Bring your own device to work (BYOD) is a big hit with workers used to having the latest and greatest personal high-tech devices at their beck and call. On paper it should be a big hit with businesses as well—after all, in many cases it’s the employees who are ponying up the money for the devices. But companies are finding that BYOD is no free lunch.
Two-thirds (67 percent) of IT professionals believe that allowing employees to connect their own devices such as USB drives, smartphones, laptops, tablets and home computers to the corporate network increases costs, according to a study conducted by Lieberman Software Corp., a provider of identity management and security management solutions.
When asked what caused the organization the biggest headache, almost half (43 percent) cited an employee device introducing a virus; more than a quarter (26 percent) pointed to employees losing a device; while employees stealing data was the biggest concern for 22 percent of respondents.

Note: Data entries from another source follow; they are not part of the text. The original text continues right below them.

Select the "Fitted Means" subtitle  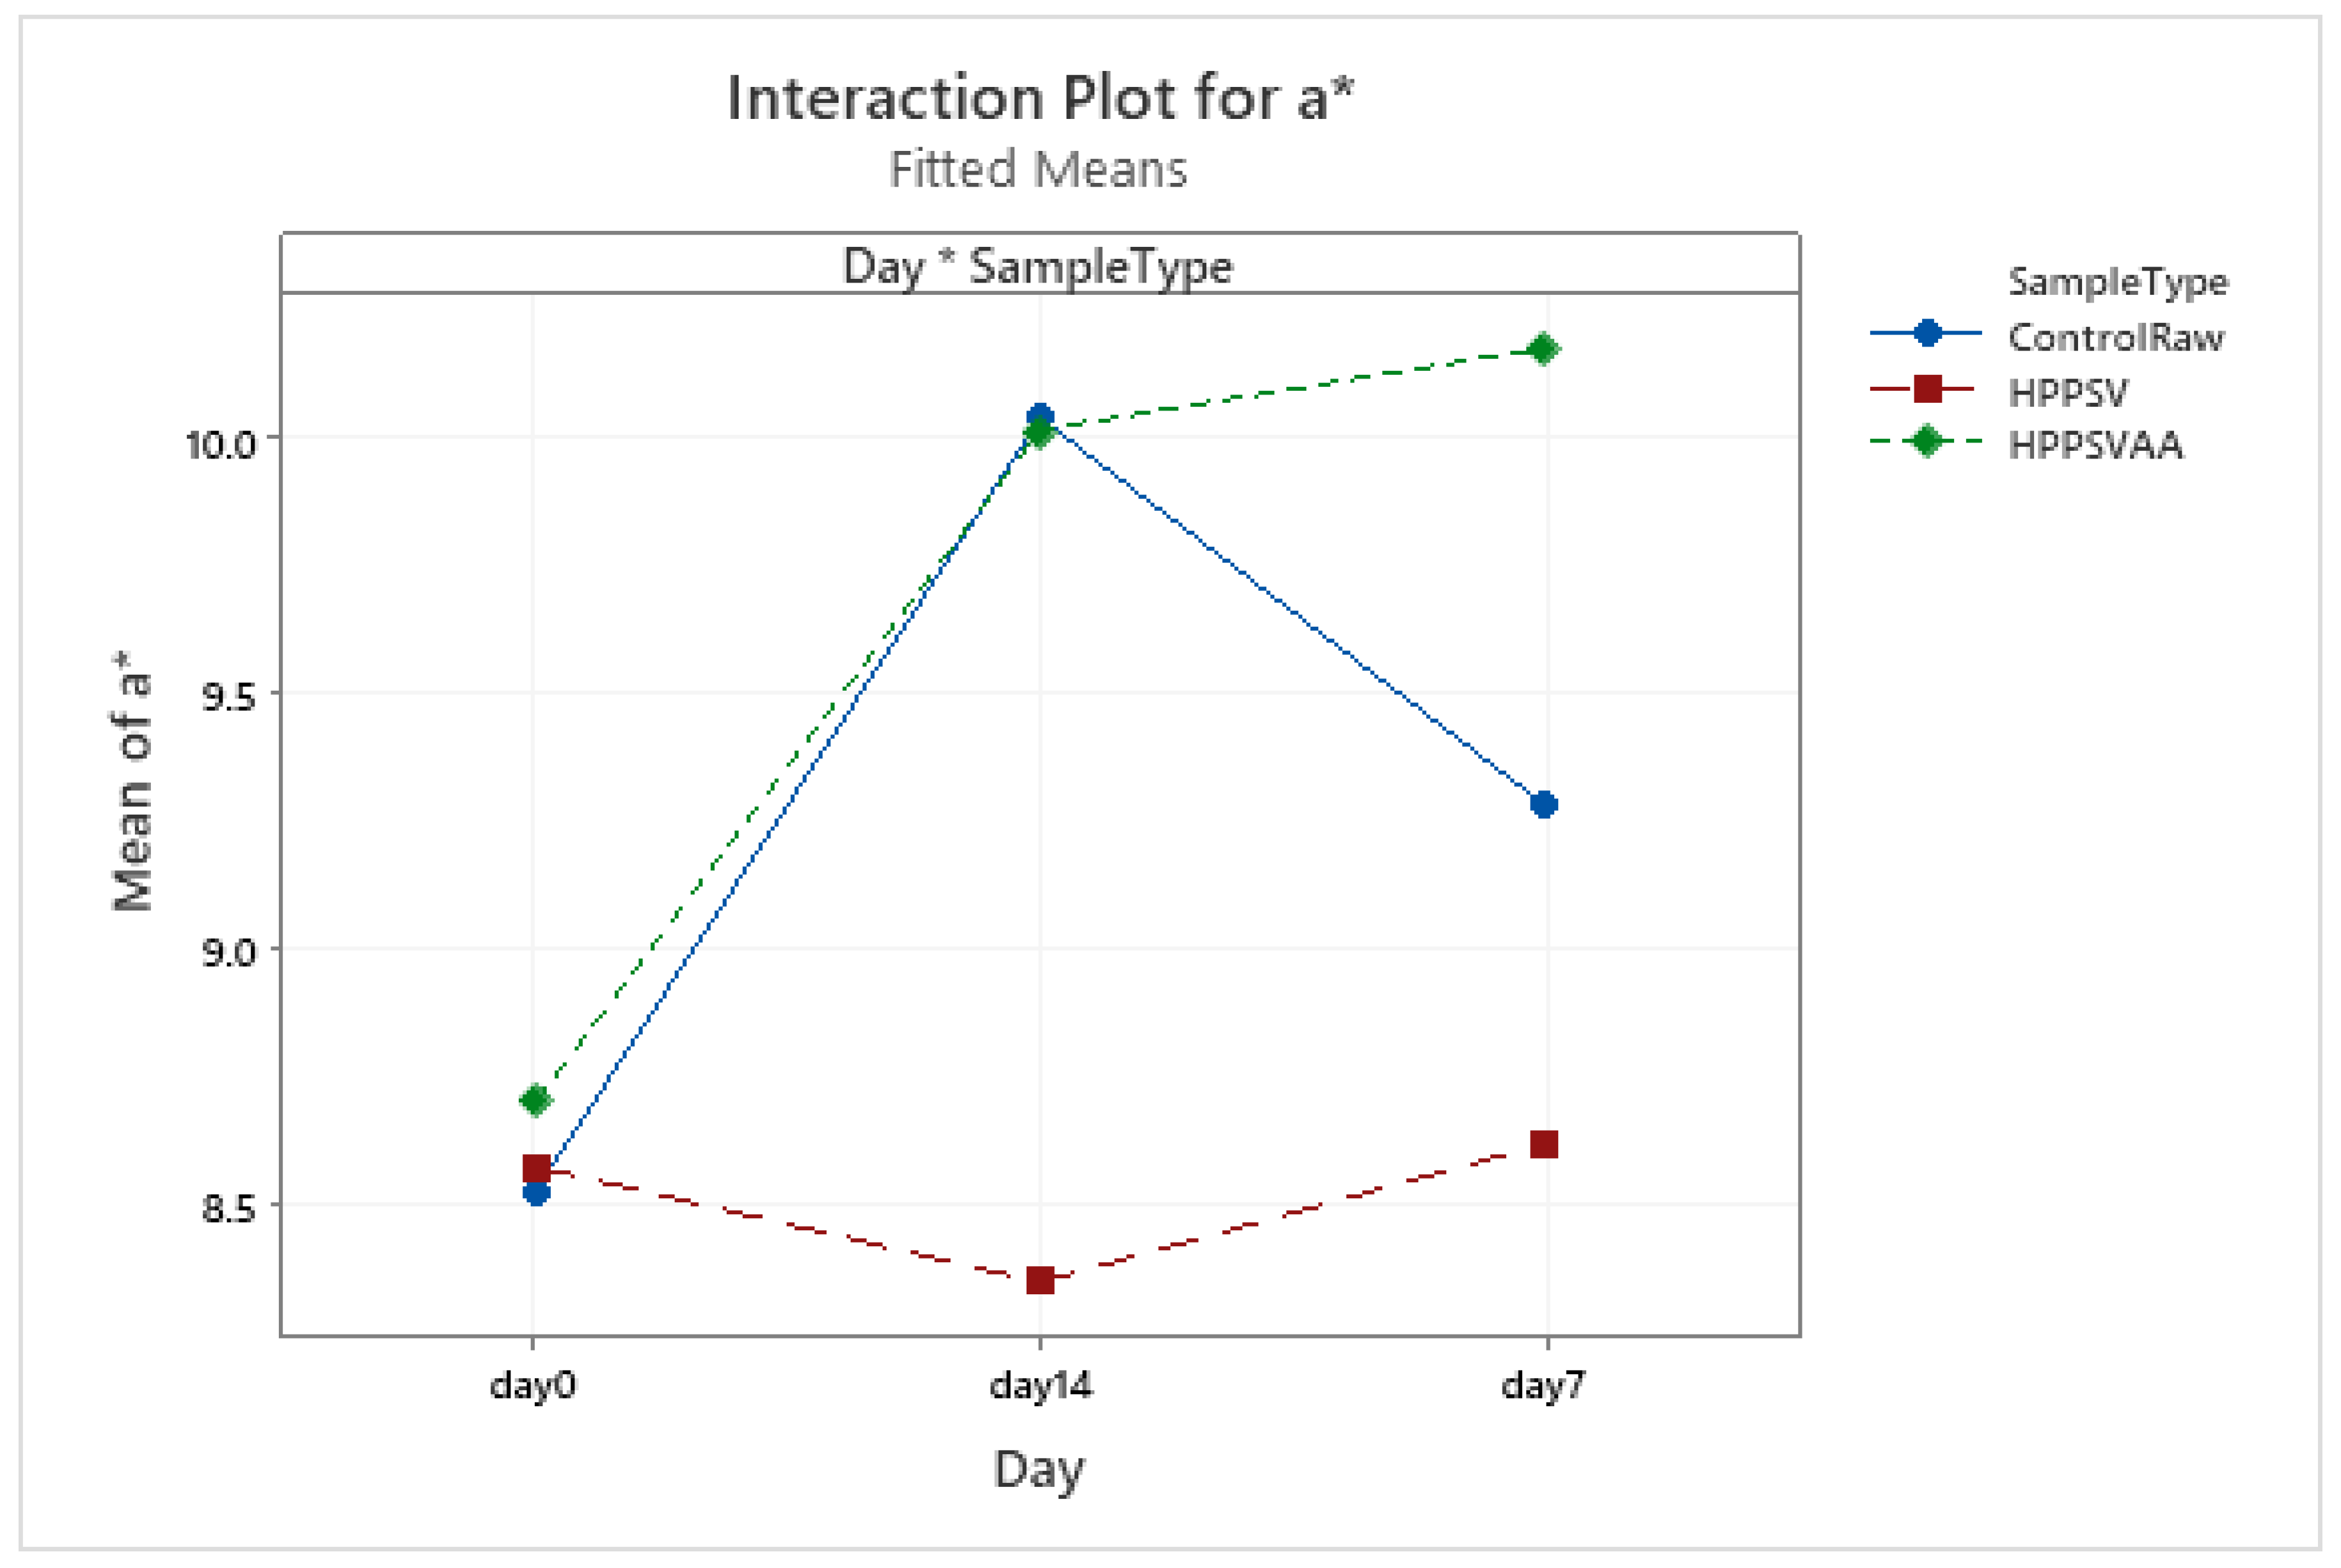(1038, 169)
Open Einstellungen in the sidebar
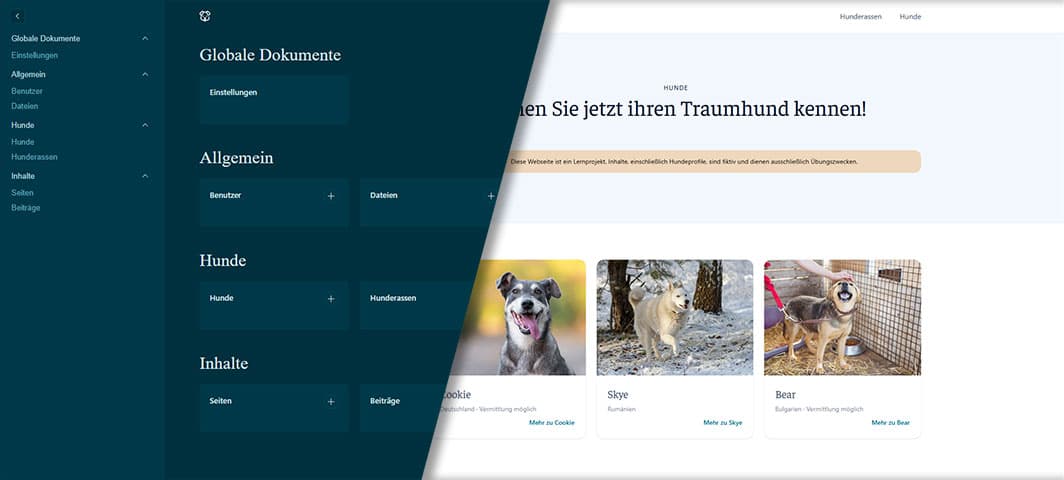1064x480 pixels. 34,55
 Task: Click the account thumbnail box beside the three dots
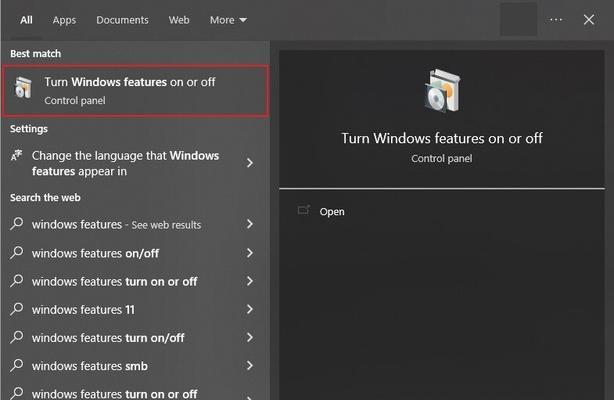click(x=518, y=19)
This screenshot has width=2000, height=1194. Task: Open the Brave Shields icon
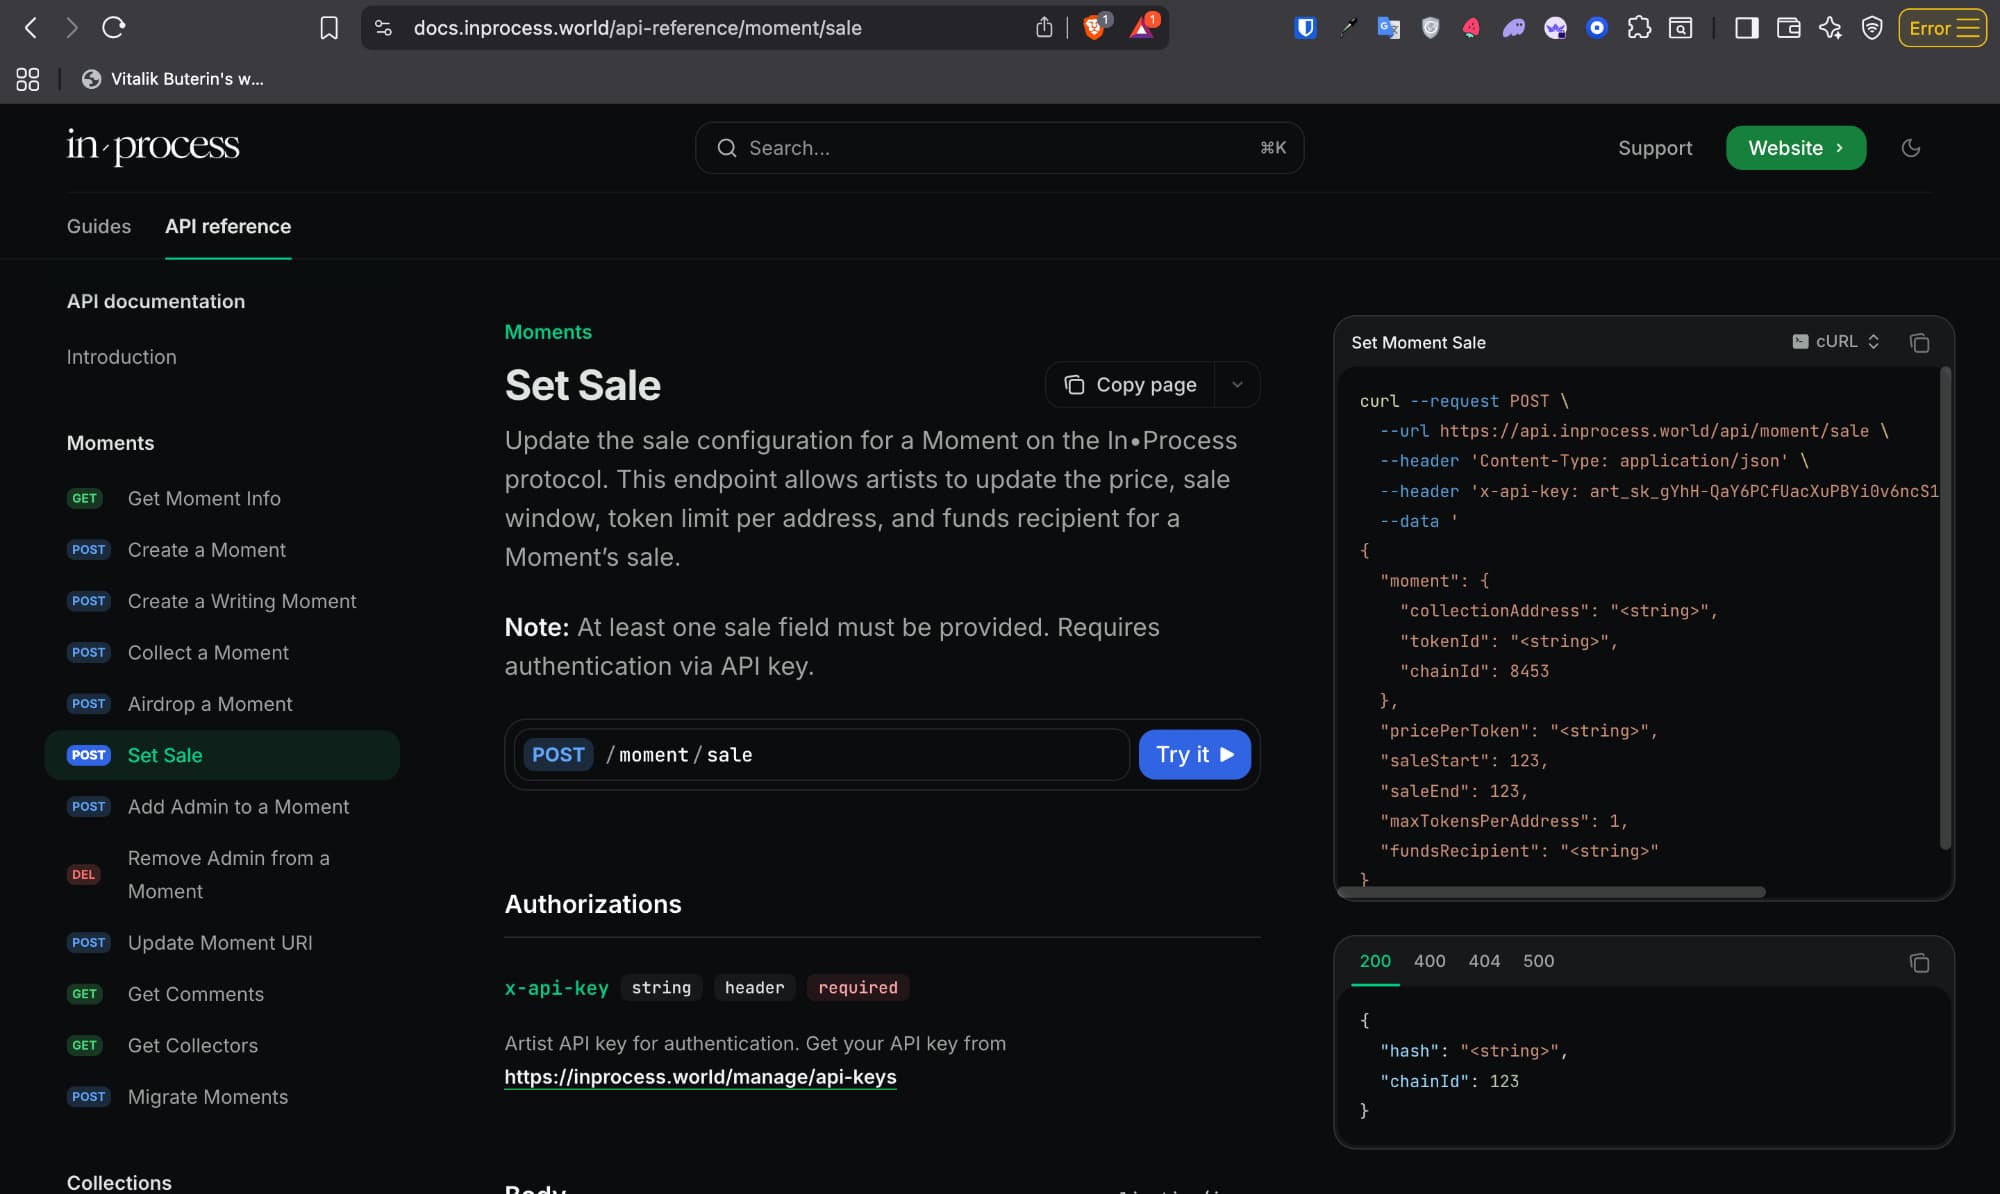pos(1095,28)
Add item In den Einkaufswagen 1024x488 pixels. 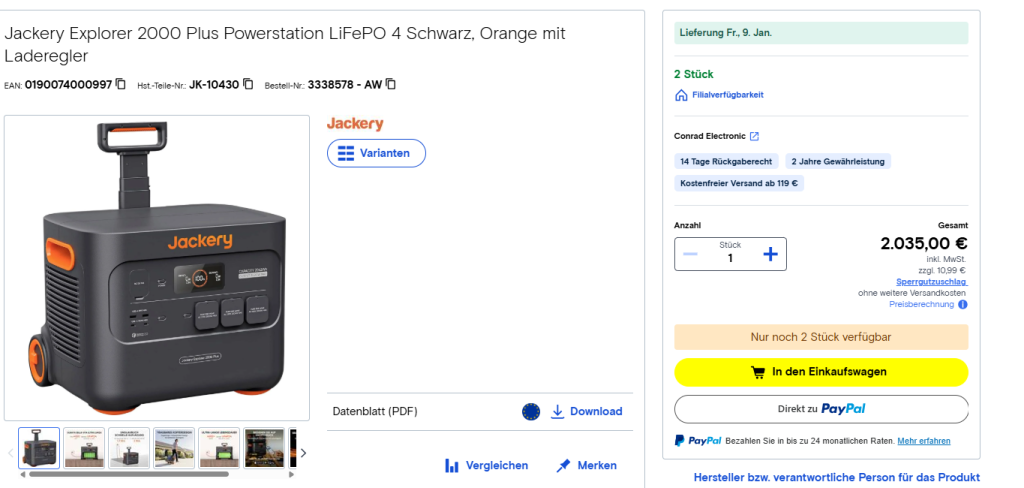click(821, 372)
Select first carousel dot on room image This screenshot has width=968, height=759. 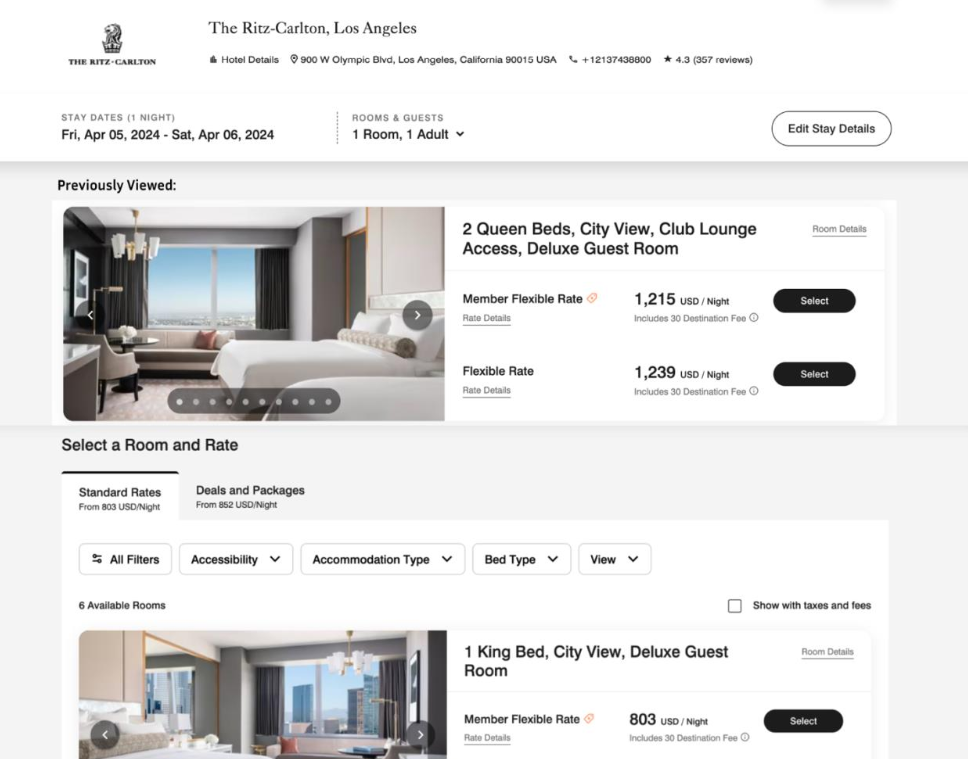click(x=180, y=401)
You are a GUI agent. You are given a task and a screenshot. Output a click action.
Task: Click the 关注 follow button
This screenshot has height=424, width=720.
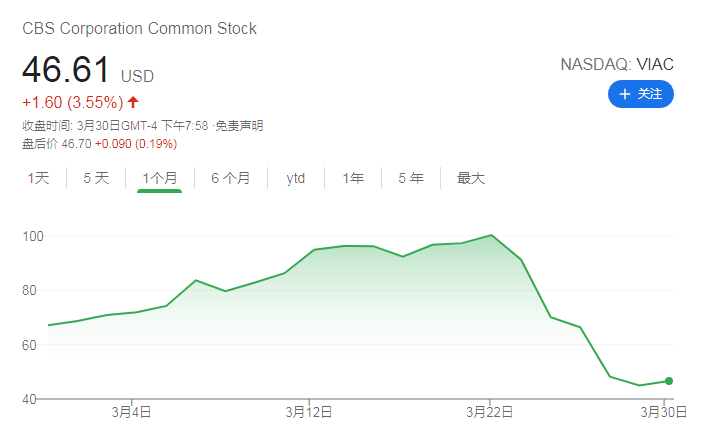pos(641,94)
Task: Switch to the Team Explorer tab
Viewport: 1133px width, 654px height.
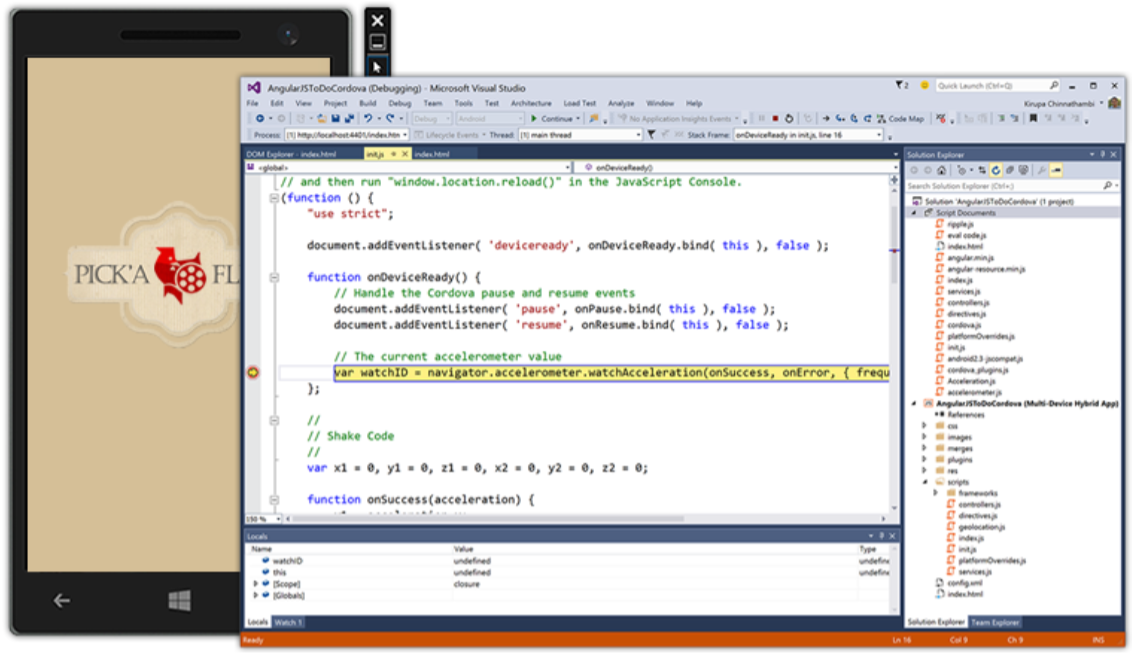Action: pyautogui.click(x=996, y=622)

The BYOD wave is being driven by companies pushing their products as corporate ready or compatible, even when they're not, said Philip Lieberman, president and CEO of Lieberman Software. He likened it to the back-door sales process used to promote PCs in the 1980s when IT ruled with an iron fist. Eventually, though, IT departments were forced to adopt PCs as the corporate standard in response to the demands of users and managers.
"In today's consumer-owned devices, the ability to adopt and sustain enterprise access and revocation controls is nonexistent or impaired," Liberman said. "In an effort to meet the demand of BYOD, enterprises are being forced to employ soft certificates with diminished security. While end-users might love the convenience, a lost or compromised device can fast become a nightmare for the CIO. Make sure you understand what you’re opening the organization up to when you allow, or even encourage, your work force to bring their own devices."